Rethinking Offline Reinforcement Learning for Sequential Recommendation from A Pair-Wise Q-Learning Perspective

Runqi Yang, Liu Yu, Zhi Li, Shaohui Li, Likang Wu

Published: 2024, Last Modified: 15 Jan 2026IJCNN 2024EveryoneRevisionsBibTeXCC BY-SA 4.0

Abstract: Sequential recommendations have gained great attention in recent years. Considering that user interactions naturally follow sequential decision tasks, many researchers have explored the integration of Reinforcement Learning (RL) into sequential recommendations. However, the limited exploration gap between recommender systems and other RL scenarios brings great challenges. Fortunately, Offline RL, which learns from expert experiences in offline datasets, has emerged as a potential solution.
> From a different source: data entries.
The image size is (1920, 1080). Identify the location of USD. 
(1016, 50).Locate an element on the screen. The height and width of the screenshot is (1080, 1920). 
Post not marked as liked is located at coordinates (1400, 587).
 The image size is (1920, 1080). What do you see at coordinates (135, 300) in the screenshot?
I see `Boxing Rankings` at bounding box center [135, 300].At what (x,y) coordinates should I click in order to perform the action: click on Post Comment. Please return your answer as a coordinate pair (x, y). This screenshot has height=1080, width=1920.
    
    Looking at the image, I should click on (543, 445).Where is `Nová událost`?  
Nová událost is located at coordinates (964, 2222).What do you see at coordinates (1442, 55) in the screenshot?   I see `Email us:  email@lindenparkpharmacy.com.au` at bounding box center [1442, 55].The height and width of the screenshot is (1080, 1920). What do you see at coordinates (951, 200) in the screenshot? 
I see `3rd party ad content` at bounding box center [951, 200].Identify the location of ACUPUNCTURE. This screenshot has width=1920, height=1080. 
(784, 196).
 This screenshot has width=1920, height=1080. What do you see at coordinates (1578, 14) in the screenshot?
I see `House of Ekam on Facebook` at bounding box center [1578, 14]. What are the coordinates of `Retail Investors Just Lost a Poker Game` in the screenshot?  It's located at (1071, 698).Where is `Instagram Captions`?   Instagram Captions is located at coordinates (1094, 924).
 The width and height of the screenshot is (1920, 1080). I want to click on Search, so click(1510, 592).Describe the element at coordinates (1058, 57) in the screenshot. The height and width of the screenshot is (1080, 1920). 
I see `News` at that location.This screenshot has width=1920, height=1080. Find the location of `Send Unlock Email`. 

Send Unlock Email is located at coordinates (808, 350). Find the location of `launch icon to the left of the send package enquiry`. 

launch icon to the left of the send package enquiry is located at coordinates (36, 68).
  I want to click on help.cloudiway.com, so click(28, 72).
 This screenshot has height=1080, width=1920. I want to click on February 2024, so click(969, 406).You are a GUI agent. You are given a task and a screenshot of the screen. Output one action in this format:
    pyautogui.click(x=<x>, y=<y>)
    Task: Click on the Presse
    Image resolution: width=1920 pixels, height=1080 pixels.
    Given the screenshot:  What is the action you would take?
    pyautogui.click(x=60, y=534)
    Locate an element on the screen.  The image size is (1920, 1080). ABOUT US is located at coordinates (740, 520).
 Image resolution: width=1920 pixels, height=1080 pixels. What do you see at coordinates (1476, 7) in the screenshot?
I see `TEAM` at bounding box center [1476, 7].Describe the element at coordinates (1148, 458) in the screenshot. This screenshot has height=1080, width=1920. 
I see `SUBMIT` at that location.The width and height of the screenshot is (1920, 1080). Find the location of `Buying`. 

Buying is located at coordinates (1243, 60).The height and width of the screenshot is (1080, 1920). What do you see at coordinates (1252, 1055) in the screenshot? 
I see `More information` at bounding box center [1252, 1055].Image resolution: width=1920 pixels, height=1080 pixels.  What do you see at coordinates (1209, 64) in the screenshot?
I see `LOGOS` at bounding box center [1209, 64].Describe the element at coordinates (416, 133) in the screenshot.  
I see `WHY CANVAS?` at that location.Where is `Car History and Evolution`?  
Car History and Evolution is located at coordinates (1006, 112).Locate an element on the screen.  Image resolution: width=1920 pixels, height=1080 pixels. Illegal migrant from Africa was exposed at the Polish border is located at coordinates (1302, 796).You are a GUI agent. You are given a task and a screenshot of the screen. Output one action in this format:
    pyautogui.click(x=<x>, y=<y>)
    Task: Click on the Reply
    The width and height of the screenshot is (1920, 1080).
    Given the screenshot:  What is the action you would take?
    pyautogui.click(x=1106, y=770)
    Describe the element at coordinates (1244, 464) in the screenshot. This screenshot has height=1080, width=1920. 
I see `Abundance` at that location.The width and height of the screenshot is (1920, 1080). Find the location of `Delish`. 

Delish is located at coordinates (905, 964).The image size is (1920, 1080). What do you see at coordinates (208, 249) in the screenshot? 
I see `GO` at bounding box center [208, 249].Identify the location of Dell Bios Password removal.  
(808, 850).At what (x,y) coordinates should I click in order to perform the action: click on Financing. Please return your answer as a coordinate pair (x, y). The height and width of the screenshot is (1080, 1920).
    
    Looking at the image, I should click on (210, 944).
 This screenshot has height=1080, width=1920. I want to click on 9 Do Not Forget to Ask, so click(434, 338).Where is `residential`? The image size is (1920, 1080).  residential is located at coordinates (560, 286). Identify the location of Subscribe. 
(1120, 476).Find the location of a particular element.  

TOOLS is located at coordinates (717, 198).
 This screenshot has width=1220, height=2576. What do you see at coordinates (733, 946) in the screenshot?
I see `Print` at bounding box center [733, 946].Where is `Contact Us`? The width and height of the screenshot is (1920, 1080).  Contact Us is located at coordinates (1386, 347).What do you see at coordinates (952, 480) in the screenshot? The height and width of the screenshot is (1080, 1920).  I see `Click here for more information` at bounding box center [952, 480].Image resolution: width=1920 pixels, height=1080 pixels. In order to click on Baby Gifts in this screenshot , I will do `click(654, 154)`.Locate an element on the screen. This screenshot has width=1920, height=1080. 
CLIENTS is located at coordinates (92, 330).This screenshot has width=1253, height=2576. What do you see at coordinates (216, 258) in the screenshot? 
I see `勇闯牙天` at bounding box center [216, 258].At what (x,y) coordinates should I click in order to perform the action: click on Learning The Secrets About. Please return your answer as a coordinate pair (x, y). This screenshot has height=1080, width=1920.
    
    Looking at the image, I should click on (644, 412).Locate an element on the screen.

Nevertheless, utilizing offline RL to model user preferences is non-trivial due to strict model overestimation and implicit feedback issues. To address these challenges, we propose a novel offline RL framework called Pair-Wise Q-Learning (PQL). Our approach includes a state encoder module to generate a unified representation of user interaction states, a conservative Q-Learning approach with double Q-Networks to reduce overestimation and enhance robustness, a dynamic negative sampling strategy based on Q-values, and a pair-wise learning module to handle implicit feedback. We jointly optimize our model using conservative Q-Learning and pair-wise learning. Experimental results on two real-world e-commerce datasets, considering clicks and purchases, demonstrate the superior performance of our proposed PQL over existing methods.